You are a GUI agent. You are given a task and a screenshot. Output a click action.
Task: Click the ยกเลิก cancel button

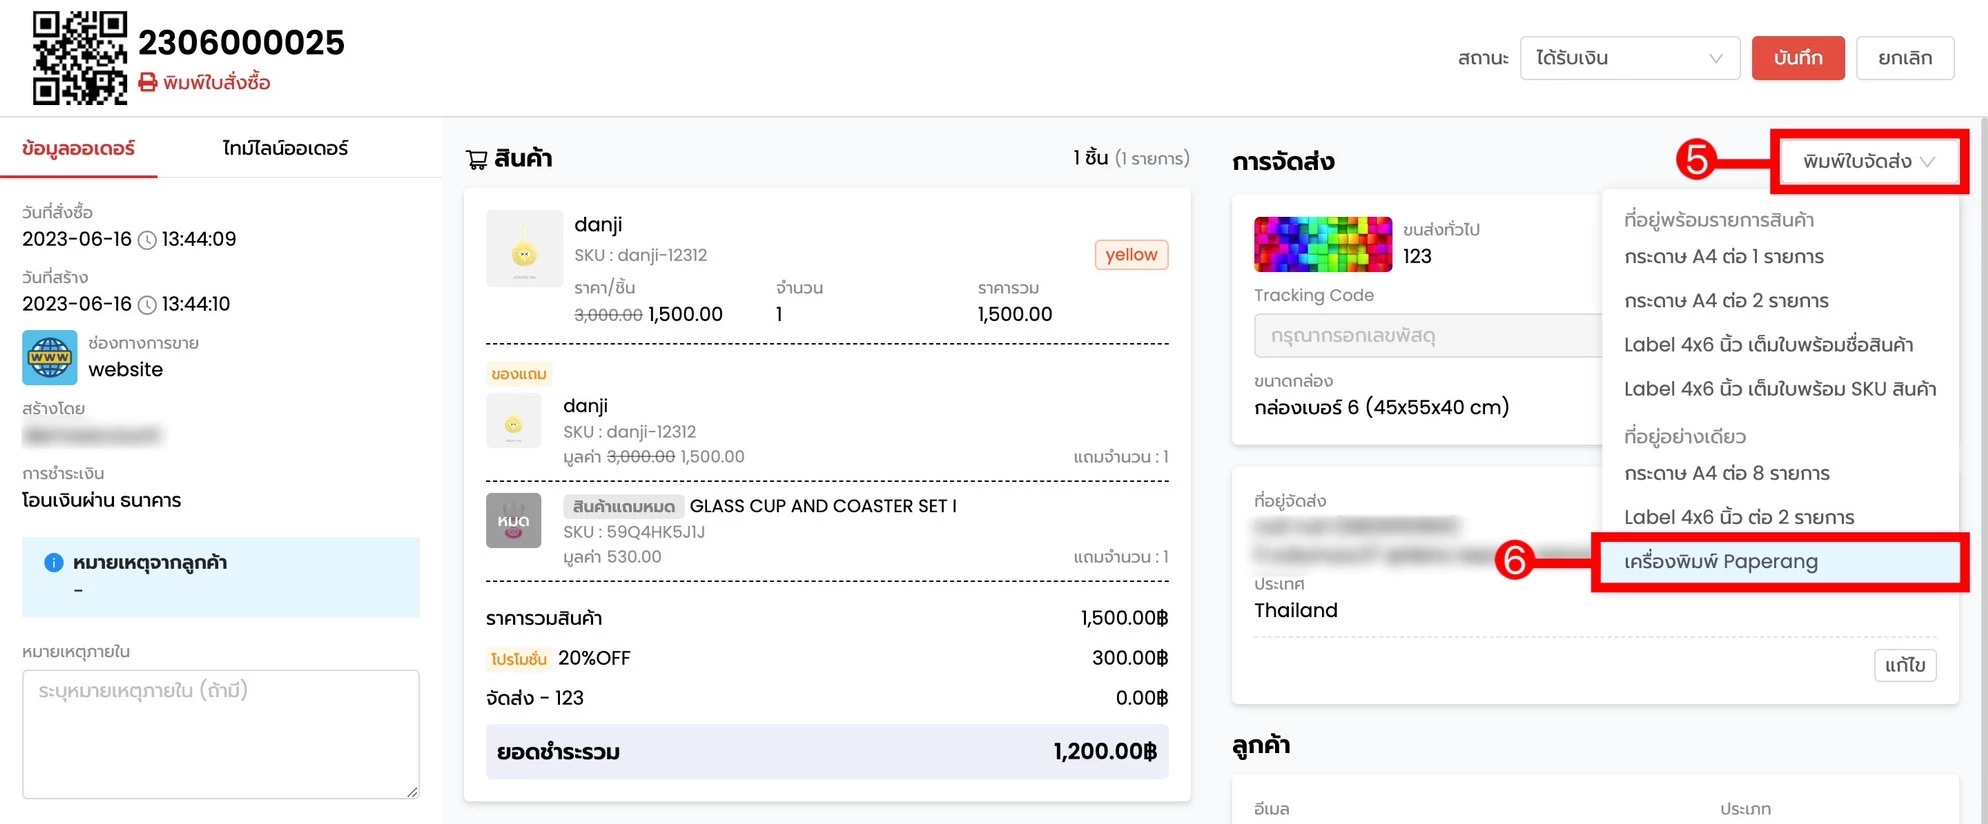[x=1904, y=58]
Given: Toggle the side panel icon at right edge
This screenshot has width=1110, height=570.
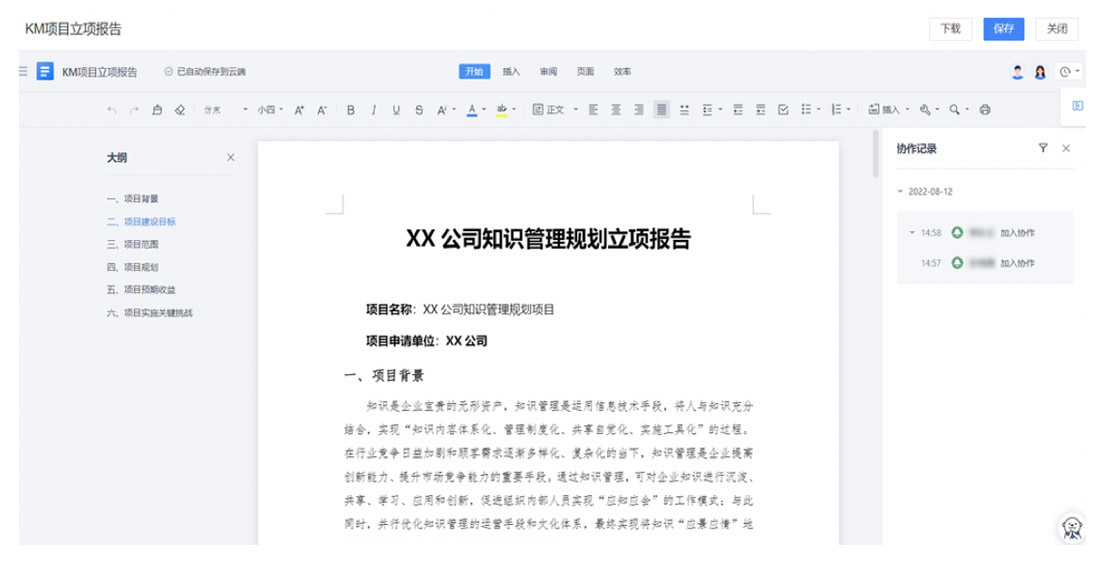Looking at the screenshot, I should (x=1078, y=105).
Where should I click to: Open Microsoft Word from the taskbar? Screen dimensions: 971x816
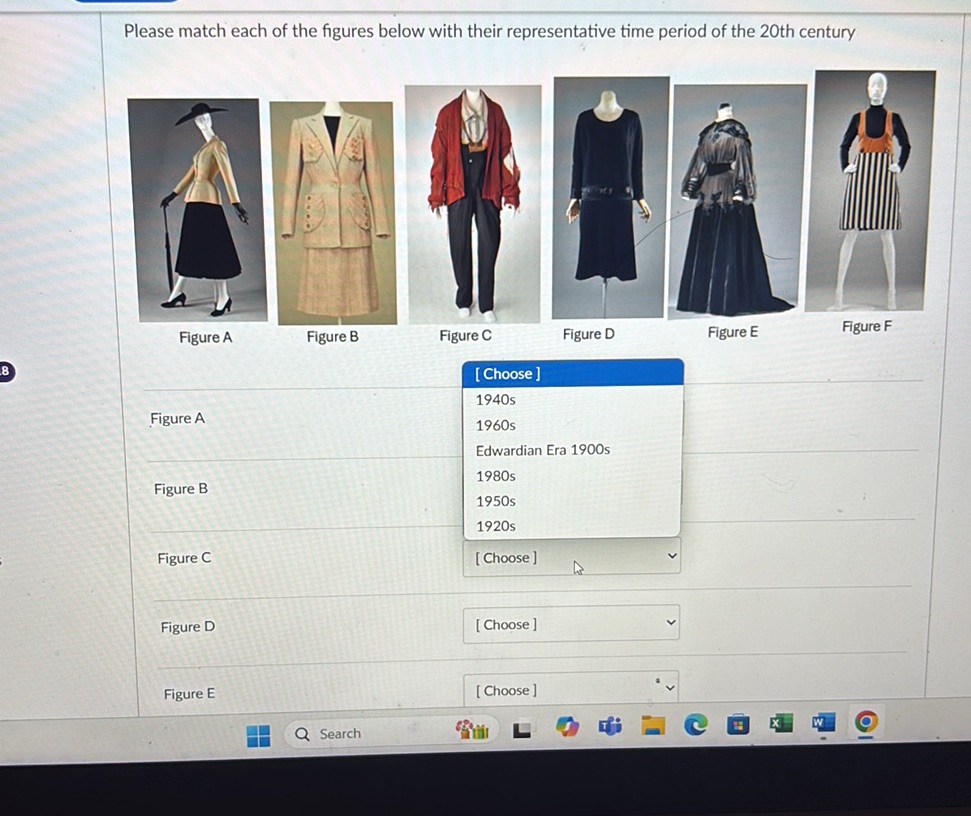click(x=822, y=723)
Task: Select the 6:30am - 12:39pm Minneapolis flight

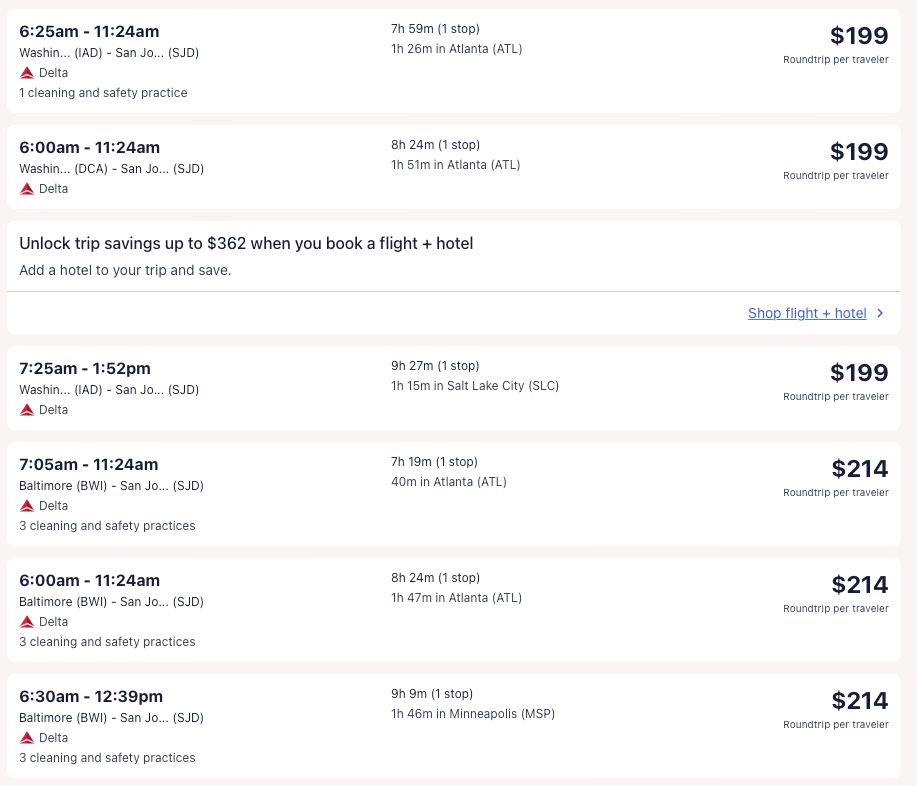Action: tap(91, 697)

--------------------------------------------------

• _What you need to do_
Because the pictures are not wanted, retype every record exactly without them.

• _Reply_
You are a GUI agent. You are given a task and a screenshot. Output a click action.
Task: Click the ยกเลิก cancel button

[x=1904, y=58]
Given: Toggle the side panel icon at right edge
This screenshot has width=1110, height=570.
Looking at the screenshot, I should (x=1078, y=105).
Where should I click to: Open Microsoft Word from the taskbar? Screen dimensions: 971x816
click(x=822, y=723)
Task: Select the 6:30am - 12:39pm Minneapolis flight

Action: tap(91, 697)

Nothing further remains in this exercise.